Information given Block Start

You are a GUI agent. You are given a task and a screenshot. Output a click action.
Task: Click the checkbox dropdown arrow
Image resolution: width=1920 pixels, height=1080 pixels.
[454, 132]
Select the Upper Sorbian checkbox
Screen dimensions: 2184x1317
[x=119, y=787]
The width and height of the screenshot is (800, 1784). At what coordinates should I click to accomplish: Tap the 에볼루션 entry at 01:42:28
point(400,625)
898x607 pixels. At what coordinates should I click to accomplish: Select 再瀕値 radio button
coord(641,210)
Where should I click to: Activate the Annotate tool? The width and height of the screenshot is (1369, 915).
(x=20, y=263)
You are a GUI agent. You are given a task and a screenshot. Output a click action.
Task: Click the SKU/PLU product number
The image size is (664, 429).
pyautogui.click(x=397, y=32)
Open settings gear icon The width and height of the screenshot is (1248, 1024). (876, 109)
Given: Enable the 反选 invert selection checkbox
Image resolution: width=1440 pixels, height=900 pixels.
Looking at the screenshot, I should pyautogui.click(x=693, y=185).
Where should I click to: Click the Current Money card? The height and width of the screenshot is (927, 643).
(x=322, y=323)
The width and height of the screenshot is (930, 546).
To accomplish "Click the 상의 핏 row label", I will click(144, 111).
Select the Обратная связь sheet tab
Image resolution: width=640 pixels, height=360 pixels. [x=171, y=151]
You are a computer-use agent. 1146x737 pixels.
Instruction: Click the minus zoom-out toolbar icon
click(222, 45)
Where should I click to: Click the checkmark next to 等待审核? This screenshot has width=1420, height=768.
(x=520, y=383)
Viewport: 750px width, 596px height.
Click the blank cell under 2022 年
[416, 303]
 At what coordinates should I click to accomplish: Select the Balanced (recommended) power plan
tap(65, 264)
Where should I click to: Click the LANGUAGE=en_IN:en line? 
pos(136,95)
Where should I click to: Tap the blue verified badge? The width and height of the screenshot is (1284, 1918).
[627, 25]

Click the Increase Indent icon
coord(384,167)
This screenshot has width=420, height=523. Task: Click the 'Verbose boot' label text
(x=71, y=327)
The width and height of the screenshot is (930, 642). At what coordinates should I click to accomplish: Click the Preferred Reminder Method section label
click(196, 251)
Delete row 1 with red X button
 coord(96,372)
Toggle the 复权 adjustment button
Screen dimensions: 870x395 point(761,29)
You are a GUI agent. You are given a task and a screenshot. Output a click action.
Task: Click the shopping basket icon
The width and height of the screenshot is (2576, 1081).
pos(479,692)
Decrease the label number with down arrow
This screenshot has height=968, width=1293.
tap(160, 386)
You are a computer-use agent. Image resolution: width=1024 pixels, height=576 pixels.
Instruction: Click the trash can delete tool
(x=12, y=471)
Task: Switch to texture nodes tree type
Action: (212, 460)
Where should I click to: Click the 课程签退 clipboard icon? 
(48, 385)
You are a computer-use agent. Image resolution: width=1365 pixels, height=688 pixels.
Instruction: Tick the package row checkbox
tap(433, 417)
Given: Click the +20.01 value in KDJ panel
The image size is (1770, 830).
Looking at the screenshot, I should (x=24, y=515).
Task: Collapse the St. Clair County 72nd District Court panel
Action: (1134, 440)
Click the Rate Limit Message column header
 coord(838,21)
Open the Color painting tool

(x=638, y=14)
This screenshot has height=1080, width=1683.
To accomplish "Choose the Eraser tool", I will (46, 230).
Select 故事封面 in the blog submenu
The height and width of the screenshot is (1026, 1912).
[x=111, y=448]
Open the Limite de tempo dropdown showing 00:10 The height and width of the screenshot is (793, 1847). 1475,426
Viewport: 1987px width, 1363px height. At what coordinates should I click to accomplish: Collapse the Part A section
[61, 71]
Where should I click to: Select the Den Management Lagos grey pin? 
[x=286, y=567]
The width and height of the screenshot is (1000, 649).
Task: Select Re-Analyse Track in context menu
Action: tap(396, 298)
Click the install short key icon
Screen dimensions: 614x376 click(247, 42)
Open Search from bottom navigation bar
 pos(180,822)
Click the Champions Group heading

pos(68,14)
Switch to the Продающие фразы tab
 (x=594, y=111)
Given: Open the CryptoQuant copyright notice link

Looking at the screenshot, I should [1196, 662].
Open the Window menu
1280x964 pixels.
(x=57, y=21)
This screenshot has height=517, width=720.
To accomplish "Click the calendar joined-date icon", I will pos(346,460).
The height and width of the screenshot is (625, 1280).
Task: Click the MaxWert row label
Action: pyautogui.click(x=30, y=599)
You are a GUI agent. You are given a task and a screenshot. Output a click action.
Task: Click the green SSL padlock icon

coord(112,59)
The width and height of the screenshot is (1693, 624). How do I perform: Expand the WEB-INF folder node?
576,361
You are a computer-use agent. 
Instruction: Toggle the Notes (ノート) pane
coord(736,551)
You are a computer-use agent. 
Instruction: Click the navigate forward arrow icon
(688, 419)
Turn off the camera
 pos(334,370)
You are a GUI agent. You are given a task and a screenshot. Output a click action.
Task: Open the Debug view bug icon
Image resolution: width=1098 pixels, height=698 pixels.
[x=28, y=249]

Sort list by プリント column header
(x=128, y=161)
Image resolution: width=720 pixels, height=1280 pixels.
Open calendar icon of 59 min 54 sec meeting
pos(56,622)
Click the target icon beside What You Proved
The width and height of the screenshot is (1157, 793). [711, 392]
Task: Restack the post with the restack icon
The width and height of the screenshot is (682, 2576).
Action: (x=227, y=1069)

Information given Block End

Among the entries above, find the line with "Click the install short key icon" and the line with "This screenshot has height=517, width=720."; give again exactly these two lines and all lines between them.

_Finished exercise_
Click the install short key icon
Screen dimensions: 614x376 click(247, 42)
Open Search from bottom navigation bar
 pos(180,822)
Click the Champions Group heading

pos(68,14)
Switch to the Продающие фразы tab
 (x=594, y=111)
Given: Open the CryptoQuant copyright notice link

Looking at the screenshot, I should [1196, 662].
Open the Window menu
1280x964 pixels.
(x=57, y=21)
This screenshot has height=517, width=720.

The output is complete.